**Excerpt**
╔══
Green Tree, therefore, claims that it did not need to "re-perfect," so to speak, its secured interest after the manufactured home became a fixture to protect its lien from First Bank's real property mortgage. The Bank counters that § 57A-9-313 controls.
The Court concludes that Green Tree reads § 57A-9-302(3) too broadly. While § 57A-9-302(3) does not require a creditor to use two different methods to perfect a secured interest in personalty covered by a lien-title statute, § 57A-9-302(1)(d) specifically states that the priority of conflicting liens on fixtures is governed by § 57A-9-313. When subsections 302(3), 302(4), and 302(1)(d) of § 57A-9-302 are read in harmony, it is clear that a creditor must look to § 57A-9-313 to protect the priority of its lien on personalty that becomes a fixture. Accordingly, once Debtors' manufactured home became a fixture, Green Tree no longer could rely on its lien on the certificate of title to protect its secured interest from competing secured interests. Shelter America Corp. v. Ray, 800 P.2d 743 (Okla. Ct. App. 1990)(1).
Section 57A-9-313's provisions are clear. If a creditor wants to protect its secured interest in a fixture from an existing real property mortgagee, it must make a fixture filing before the property becomes a fixture or within ten days after, S.D.C.L. § 57A-9-313(4)(a), or it must obtain the real property encumbrancer's consent. S.D.C.L. § 57A-9-313(5)(a). Here, Green Tree never made a fixture filing and it did not ask First Bank to subordinate its mortgage to Green Tree's purchase money security interest. Therefore, Green Tree's security interest in the manufactured home is second to that of First Bank's.
The final issue is Green Tree's equitable argument that First Bank should not reap a windfall. The Court acknowledges that First Bank did not bargain for this particular house in its security agreement with Debtors and that the value of Green Tree's secured claim will be diminished or eliminated if the value of the realty and house will not support both claims. However, the Court cannot use its equitable powers to alter the results imposed by statute. See Hoagland v. Beabout (In re Beabout), 110 B.R. 883, 888 (Bankr. S.D. Ill. 1990); Otoe County National Bank v. Easton (In re Easton), 882 F.2d 312, 315 (8th Cir. 1989)(a bankruptcy court's broad equitable powers must be exercised consistent with the Bankruptcy Code); and Harmon v. United States, 101 F.3d. 574, 581-84(8th Cir. 1996)(discussion of liens in bankruptcy generally and in Chapter 12 particularly). There has been no showing of fraud or other inequitable conduct by the Bank that would warrant the application of equitable subordination under 11 U.S.C. § 510(c)(1) to raise Green Tree's claim above First Bank's. See Tokheim v. Geiger (In re John W. Van Dyke), Bankr. L88-01173S, Adversary No. 95-5010KS, slip op. (Oct. 2, 1995)(Hoyt, C.J., sitting by designation)(general discussion on equitable subordination). Further, Green Tree had the means to protect its lien under S.D.C.L. § 57A-9-313.
Counsel for First Bank shall prepare a judgment in compliance with these findings and conclusions.
1. Oklahoma has revised its lien perfection statutes to better protect creditors who finance purchases of mobile and manufactured homes. See Okla. Stat. tle.47, § 1110(E)(1996), as discussed in Ray, 800 P.2d 743. South Dakota's current statutes on this issue reflect Oklahoma's statutes before they were revised.
╚══
**Exercise data**
╔══
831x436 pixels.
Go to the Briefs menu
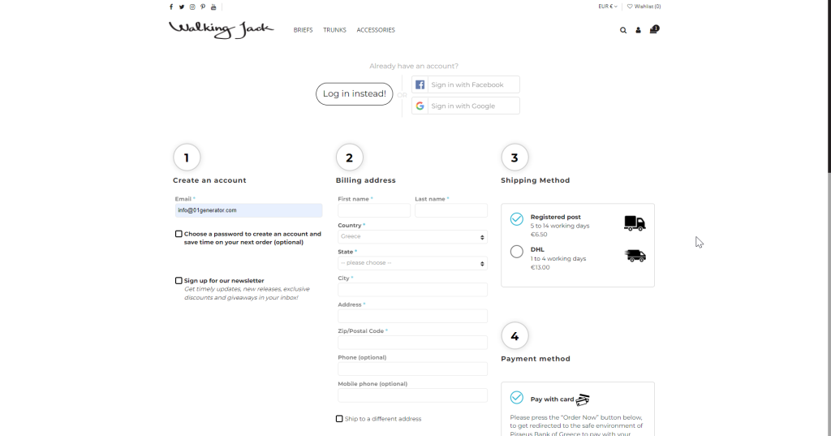tap(303, 30)
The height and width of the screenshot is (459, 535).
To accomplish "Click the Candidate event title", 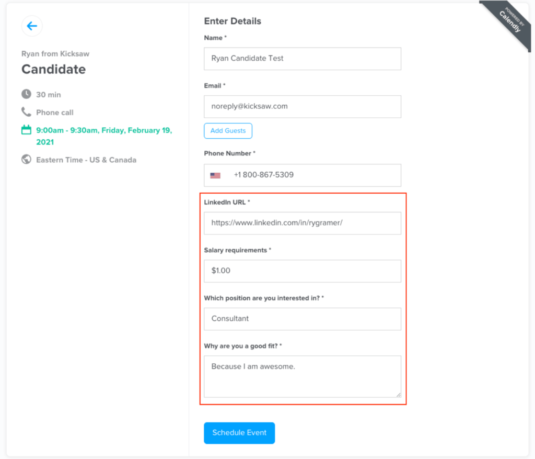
╚══
**Exercise instructions**
1: Answer these from the court opinion, one line each:
(a) Under § 57A-9-313(4)(a), a fixture filing is timely if made before the property becomes a fixture or within how many days after?
(b) Who is to prepare the judgment?
(c) Which state revised its lien perfection statutes to better protect creditors who finance mobile and manufactured homes?
2: Put this sentence from the court opinion into Spanish: "The Court concludes that Green Tree reads § 57A-9-302(3) too broadly."
3: Turn the paragraph of the court opinion that begins "Section 57A-9-313's provisions are clear" into a short list, keeping its main facts.

**Solutions by task**
1:
(a) Ten days.
(b) Counsel for First Bank.
(c) Oklahoma.

2: El Tribunal concluye que Green Tree interpreta el § 57A-9-302(3) de manera demasiado amplia.

3:
- To protect its secured interest in a fixture from an existing real property mortgagee, a creditor must do one of two things:
  - make a fixture filing before the property becomes a fixture or within ten days after (S.D.C.L. § 57A-9-313(4)(a)), or
  - obtain the real property encumbrancer's consent (S.D.C.L. § 57A-9-313(5)(a)).
- Green Tree never made a fixture filing.
- Green Tree did not ask First Bank to subordinate its mortgage to Green Tree's purchase money security interest.
- As a result, Green Tree's security interest in the manufactured home is second to First Bank's.